# [Text]
□ □ □
- Theatrical release poster
- Directed by: Josephine Landertinger Forero
- Cinematography: Josephine Landertinger Forero
- Music by: Nicolás Muñoz M.
- Production companies: Black Frame Digital Global Eyes Production Imán Music
- Distributed by: Casa Kino&Graph
- Release dates: March 25, 2023 (Cartagena); May 25, 2023 (Colombia);
- Running time: 86 minutes
- Country: Colombia
- Language: Spanish

= I'm Cris from Tierra Bomba =

I'm Cris from Tierra Bomba (Spanish: Soy Cris de Tierra Bomba) is a 2023 Colombian documentary film directed by Josephine Landertinger Forero. The film documents 7 years of life of Cristian, a young Afro-Colombian born on the Tierra Bomba Island in Cartagena, Colombia, and his process of self-discovery.

== Synopsis ==
For a period of time, Cristian aimed to be an actor before deciding instead to focus on personal self-discovery. Over seven years, Josephine documented Cristian's process with a camera, examining societal reactions toward those outside perceived norms. Ultimately, Cristian chose to pursue his own path.
□ □ □
# [Task directions]
Rewrite the film entry from "- Production companies: Black" to "his own path.", swapping each "Cristian" out for "Cris". The listing that comes next was drawn from a different source than the text.

# [Data block]
□ □ □
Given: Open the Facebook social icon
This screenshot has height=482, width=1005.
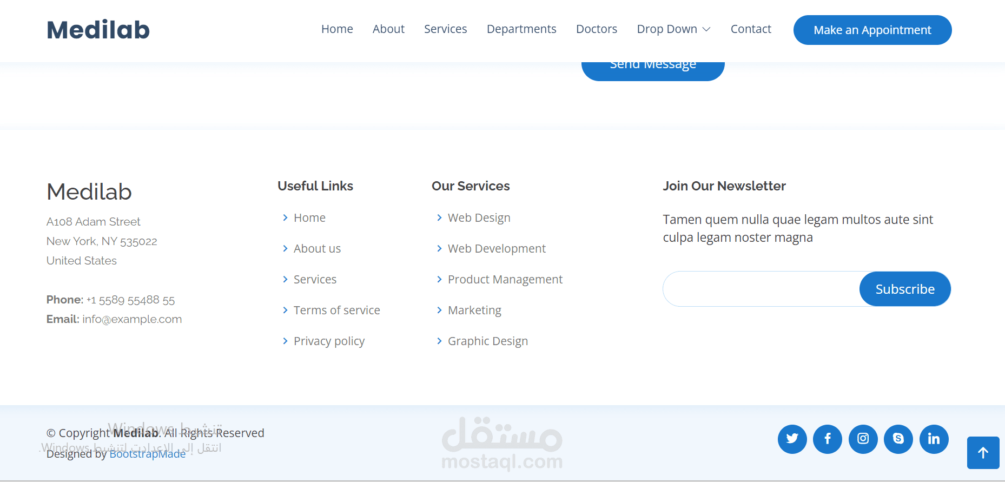Looking at the screenshot, I should [x=828, y=439].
□ □ □
# [Written response]
- Production companies: Black Frame Digital Global Eyes Production Imán Music
- Distributed by: Casa Kino&Graph
- Release dates: March 25, 2023 (Cartagena); May 25, 2023 (Colombia);
- Running time: 86 minutes
- Country: Colombia
- Language: Spanish

= I'm Cris from Tierra Bomba =

I'm Cris from Tierra Bomba (Spanish: Soy Cris de Tierra Bomba) is a 2023 Colombian documentary film directed by Josephine Landertinger Forero. The film documents 7 years of life of Cris, a young Afro-Colombian born on the Tierra Bomba Island in Cartagena, Colombia, and his process of self-discovery.

== Synopsis ==
For a period of time, Cris aimed to be an actor before deciding instead to focus on personal self-discovery. Over seven years, Josephine documented Cris's process with a camera, examining societal reactions toward those outside perceived norms. Ultimately, Cris chose to pursue his own path.